• INSTRUCTIONS FOR THE TASK: Reproduce the full news article about Malaysians rescued from overseas job scams word for word, keeping every line as it appears.

• EXCERPTED TEXT:
┌────────

‘Victims’ who are scammers

NOT all Malaysians rescued from job scams overseas are real “victims”, as some had gone abroad to work as scammers themselves and got stranded there, says Datuk Seri Saifuddin Nasution Ismail.

Although many people had been genuinely victimised by job syndicates, the Home Minister stated that some people wanted to be a part of such rackets overseas.

Saifuddin said the police had identified 339 scam victims in countries such as Laos, Cambodia, the Philippines, Myanmar, Thailand and the United Arab Emirates and had profiled them into four groups.

“From the figure, a total of 218 of them have been rescued while another 121 are still stranded.

“As we speak, a police team is now in Thailand on a mission to rescue the victims there,” he told the Dewan Rakyat.

The minister said under the first group, there are those who willingly left the country with the intention of becoming scammers.

“They have become successful because they pulled off love and cryptocurrency scams and reached their targeted KPI,” he said in response to a follow-up question from Sim Tze Tzin (PH-Bayan Baru) about what the government is doing to stop middlemen who are part of job scam gangs.

“When they reached the targeted KPI, they don’t want to come back. I am being honest in confirming this.

“However, there are those who have failed to reach the KPI, so they contact the police to rescue them, claiming that they have become victims,” he said.

The second group comprised “victims” who had previously been rescued.

└────────

• SUPPLIED MATERIAL:
┌────────

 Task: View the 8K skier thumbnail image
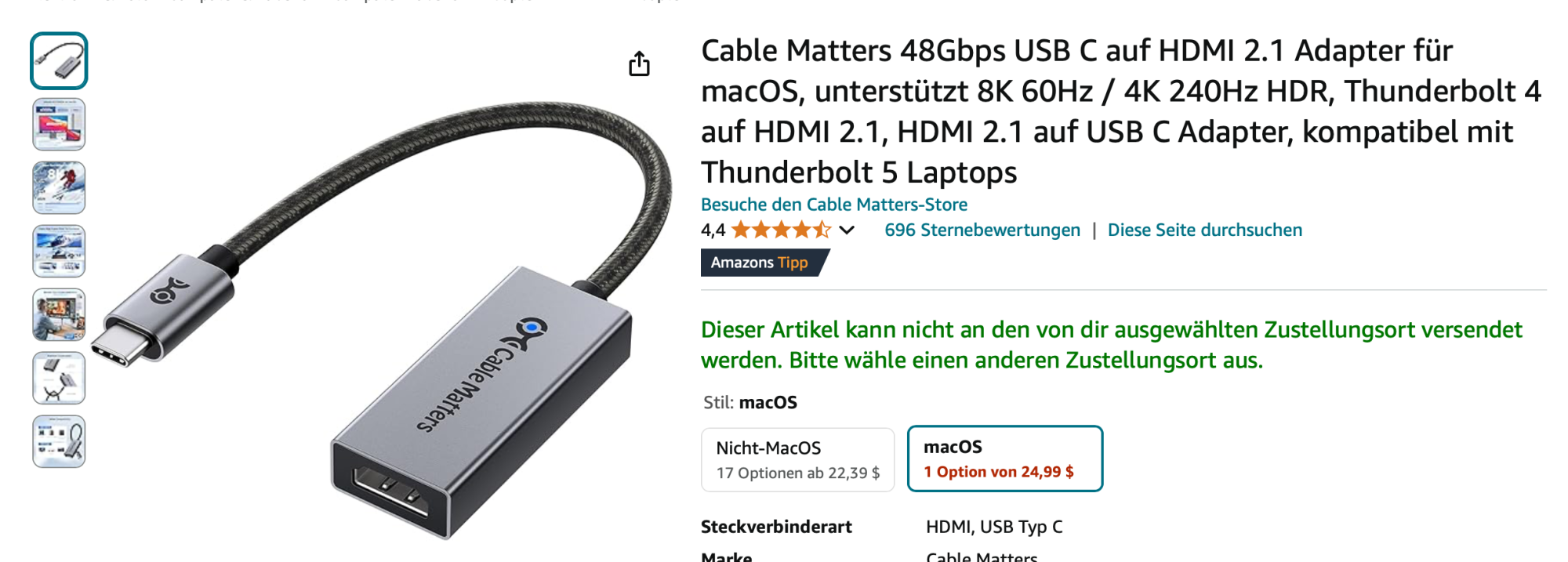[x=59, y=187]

└────────
┌────────

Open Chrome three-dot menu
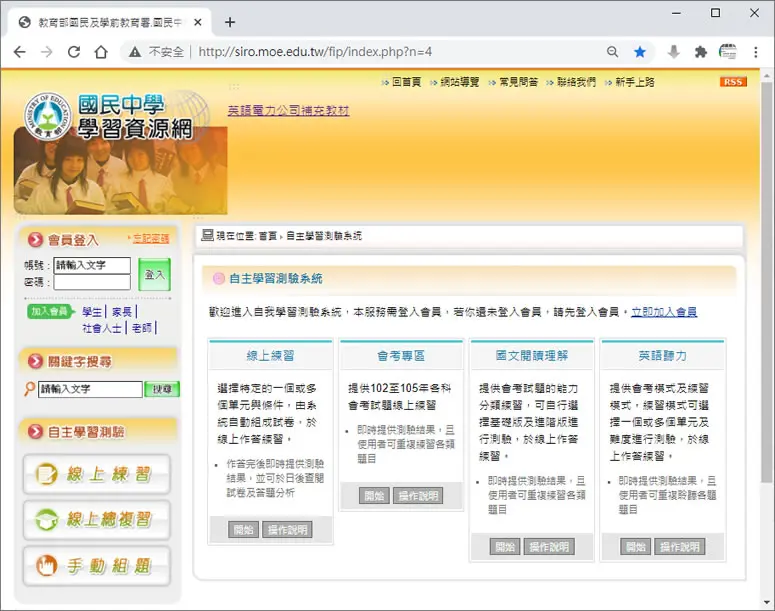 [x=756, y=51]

└────────
┌────────

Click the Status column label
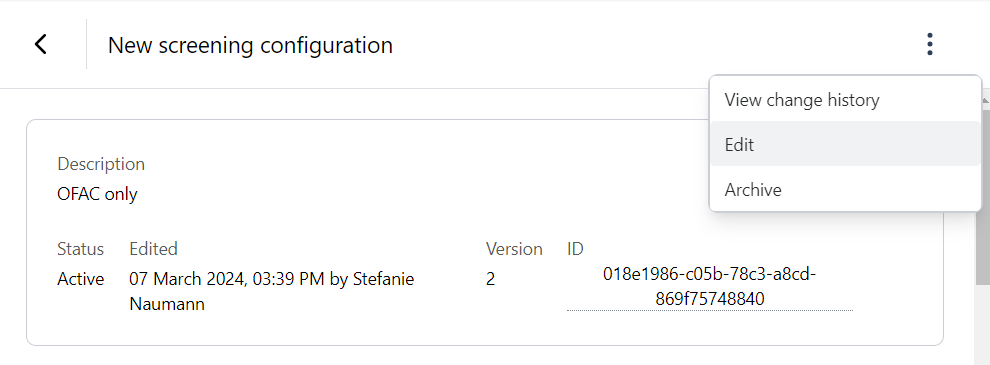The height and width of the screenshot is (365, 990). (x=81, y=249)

└────────

• REPLY TO THE EXERCISE:
‘Victims’ who are scammers

NOT all Malaysians rescued from job scams overseas are real “victims”, as some had gone abroad to work as scammers themselves and got stranded there, says Datuk Seri Saifuddin Nasution Ismail.

Although many people had been genuinely victimised by job syndicates, the Home Minister stated that some people wanted to be a part of such rackets overseas.

Saifuddin said the police had identified 339 scam victims in countries such as Laos, Cambodia, the Philippines, Myanmar, Thailand and the United Arab Emirates and had profiled them into four groups.

“From the figure, a total of 218 of them have been rescued while another 121 are still stranded.

“As we speak, a police team is now in Thailand on a mission to rescue the victims there,” he told the Dewan Rakyat.

The minister said under the first group, there are those who willingly left the country with the intention of becoming scammers.

“They have become successful because they pulled off love and cryptocurrency scams and reached their targeted KPI,” he said in response to a follow-up question from Sim Tze Tzin (PH-Bayan Baru) about what the government is doing to stop middlemen who are part of job scam gangs.

“When they reached the targeted KPI, they don’t want to come back. I am being honest in confirming this.

“However, there are those who have failed to reach the KPI, so they contact the police to rescue them, claiming that they have become victims,” he said.

The second group comprised “victims” who had previously been rescued.